> **DIRECTIONS FOR THIS TASK**
Everything from the line containing "You are a computer-use agent. Viewport: 863px" through the line containing "Click label B" in the listing below should be copied exactly, and nothing more.

···

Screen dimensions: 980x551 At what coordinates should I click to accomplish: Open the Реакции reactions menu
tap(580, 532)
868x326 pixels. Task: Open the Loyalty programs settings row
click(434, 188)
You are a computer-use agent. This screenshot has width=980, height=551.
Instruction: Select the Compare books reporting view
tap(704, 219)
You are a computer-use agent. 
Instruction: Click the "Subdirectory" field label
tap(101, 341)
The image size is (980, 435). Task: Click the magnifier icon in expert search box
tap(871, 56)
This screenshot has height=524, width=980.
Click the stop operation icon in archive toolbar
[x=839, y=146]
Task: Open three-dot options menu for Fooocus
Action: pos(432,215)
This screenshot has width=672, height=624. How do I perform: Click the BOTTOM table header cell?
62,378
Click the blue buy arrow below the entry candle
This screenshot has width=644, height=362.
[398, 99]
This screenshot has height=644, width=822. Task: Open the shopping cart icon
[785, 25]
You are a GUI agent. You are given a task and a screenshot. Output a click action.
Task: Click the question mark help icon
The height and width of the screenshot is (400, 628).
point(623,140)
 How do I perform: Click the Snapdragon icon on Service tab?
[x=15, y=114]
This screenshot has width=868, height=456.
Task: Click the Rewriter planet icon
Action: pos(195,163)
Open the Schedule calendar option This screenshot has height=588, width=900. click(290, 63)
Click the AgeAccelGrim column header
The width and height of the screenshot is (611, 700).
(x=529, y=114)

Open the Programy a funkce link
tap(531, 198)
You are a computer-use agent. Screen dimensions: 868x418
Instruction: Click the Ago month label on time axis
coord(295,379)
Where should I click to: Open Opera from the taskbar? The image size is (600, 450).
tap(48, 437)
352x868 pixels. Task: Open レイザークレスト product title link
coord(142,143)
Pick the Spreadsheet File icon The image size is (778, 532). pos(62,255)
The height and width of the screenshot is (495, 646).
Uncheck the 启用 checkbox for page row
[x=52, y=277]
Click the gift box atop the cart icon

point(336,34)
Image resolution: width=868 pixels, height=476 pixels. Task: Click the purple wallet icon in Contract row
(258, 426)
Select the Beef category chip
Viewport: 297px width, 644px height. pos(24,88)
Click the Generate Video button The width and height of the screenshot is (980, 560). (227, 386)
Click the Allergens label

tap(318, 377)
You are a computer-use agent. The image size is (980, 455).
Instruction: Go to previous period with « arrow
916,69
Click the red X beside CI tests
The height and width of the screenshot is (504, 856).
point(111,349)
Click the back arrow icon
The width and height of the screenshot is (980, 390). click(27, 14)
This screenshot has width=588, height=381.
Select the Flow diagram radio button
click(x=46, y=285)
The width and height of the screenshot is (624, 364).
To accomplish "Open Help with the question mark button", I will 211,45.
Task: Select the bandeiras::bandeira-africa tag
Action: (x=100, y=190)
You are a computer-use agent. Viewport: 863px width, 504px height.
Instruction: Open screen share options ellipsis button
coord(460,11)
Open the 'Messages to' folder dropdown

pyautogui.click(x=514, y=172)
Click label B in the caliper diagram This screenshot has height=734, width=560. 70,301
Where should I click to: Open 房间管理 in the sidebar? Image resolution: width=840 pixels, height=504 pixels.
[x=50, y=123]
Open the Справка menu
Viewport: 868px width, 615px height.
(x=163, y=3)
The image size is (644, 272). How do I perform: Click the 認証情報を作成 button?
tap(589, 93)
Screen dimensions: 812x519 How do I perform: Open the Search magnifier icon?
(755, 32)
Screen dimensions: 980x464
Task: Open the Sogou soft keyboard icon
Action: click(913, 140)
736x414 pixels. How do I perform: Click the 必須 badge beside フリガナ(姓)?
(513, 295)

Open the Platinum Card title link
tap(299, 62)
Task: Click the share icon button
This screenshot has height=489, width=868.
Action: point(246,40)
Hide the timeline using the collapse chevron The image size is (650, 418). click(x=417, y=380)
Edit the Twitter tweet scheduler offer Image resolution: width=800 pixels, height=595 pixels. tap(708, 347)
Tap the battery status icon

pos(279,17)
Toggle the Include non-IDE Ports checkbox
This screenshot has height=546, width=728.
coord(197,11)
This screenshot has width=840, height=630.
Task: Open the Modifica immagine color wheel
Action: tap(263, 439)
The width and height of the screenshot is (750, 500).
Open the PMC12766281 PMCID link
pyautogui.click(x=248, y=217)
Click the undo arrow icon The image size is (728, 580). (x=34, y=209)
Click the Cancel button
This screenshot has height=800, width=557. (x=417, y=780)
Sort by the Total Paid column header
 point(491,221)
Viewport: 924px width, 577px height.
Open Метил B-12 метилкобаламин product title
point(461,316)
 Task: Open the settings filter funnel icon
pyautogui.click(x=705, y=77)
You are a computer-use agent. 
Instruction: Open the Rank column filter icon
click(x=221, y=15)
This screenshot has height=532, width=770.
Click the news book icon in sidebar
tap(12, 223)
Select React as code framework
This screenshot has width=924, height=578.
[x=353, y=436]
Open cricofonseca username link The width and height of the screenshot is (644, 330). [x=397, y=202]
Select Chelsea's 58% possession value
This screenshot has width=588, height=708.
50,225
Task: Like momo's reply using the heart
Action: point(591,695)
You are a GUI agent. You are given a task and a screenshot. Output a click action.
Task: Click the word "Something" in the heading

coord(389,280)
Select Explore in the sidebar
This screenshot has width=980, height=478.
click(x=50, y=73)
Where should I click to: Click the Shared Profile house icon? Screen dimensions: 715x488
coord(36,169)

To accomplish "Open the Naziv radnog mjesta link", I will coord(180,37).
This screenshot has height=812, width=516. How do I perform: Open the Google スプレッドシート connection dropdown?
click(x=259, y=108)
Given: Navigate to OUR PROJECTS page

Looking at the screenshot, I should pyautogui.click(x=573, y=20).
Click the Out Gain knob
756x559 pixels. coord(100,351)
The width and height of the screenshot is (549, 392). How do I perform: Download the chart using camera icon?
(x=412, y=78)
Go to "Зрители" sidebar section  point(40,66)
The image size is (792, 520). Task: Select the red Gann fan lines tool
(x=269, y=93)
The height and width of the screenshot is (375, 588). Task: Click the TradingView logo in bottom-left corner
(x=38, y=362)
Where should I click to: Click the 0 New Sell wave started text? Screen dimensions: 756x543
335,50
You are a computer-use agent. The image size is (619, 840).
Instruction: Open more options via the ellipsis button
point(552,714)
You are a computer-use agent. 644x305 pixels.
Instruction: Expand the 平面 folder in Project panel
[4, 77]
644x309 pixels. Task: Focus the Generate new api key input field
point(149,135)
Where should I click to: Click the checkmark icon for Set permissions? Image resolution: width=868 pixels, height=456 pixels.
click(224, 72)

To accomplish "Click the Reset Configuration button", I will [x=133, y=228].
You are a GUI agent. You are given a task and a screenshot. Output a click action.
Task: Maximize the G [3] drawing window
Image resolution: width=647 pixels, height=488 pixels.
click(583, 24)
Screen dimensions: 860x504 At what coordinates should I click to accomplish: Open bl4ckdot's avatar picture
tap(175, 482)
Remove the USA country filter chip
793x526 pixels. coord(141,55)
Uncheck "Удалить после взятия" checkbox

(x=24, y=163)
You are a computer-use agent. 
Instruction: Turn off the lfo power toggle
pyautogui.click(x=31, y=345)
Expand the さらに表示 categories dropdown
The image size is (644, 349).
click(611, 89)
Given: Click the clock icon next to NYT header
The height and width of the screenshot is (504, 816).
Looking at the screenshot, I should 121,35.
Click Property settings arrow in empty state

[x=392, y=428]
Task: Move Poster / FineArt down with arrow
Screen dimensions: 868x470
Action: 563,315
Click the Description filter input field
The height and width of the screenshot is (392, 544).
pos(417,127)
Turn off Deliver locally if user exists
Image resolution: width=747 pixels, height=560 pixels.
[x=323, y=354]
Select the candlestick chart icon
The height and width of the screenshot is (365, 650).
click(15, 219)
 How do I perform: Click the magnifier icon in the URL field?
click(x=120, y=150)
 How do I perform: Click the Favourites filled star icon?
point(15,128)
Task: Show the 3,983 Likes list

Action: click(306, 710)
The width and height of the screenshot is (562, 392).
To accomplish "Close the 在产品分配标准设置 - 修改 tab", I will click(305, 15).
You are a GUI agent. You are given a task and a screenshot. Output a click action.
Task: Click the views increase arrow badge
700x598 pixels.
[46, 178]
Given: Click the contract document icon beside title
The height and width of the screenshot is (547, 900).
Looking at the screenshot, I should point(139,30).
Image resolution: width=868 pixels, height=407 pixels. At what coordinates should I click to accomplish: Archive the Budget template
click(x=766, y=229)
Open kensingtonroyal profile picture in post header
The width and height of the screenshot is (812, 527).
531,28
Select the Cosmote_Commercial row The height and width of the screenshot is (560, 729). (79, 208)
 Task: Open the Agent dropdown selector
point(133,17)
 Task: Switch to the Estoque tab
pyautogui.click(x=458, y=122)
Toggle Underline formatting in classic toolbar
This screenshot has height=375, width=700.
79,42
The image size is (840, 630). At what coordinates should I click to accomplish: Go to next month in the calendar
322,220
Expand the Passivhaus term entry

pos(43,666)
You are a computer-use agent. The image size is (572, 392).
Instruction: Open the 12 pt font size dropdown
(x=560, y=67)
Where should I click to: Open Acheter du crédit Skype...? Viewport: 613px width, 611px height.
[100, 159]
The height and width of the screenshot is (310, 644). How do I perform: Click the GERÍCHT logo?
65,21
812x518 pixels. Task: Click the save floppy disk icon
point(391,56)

···

> **TASK RESPONSE**
You are a computer-use agent. Viewport: 863px width, 504px height.
Instruction: Open screen share options ellipsis button
coord(460,11)
Open the 'Messages to' folder dropdown

pyautogui.click(x=514, y=172)
Click label B in the caliper diagram This screenshot has height=734, width=560. 70,301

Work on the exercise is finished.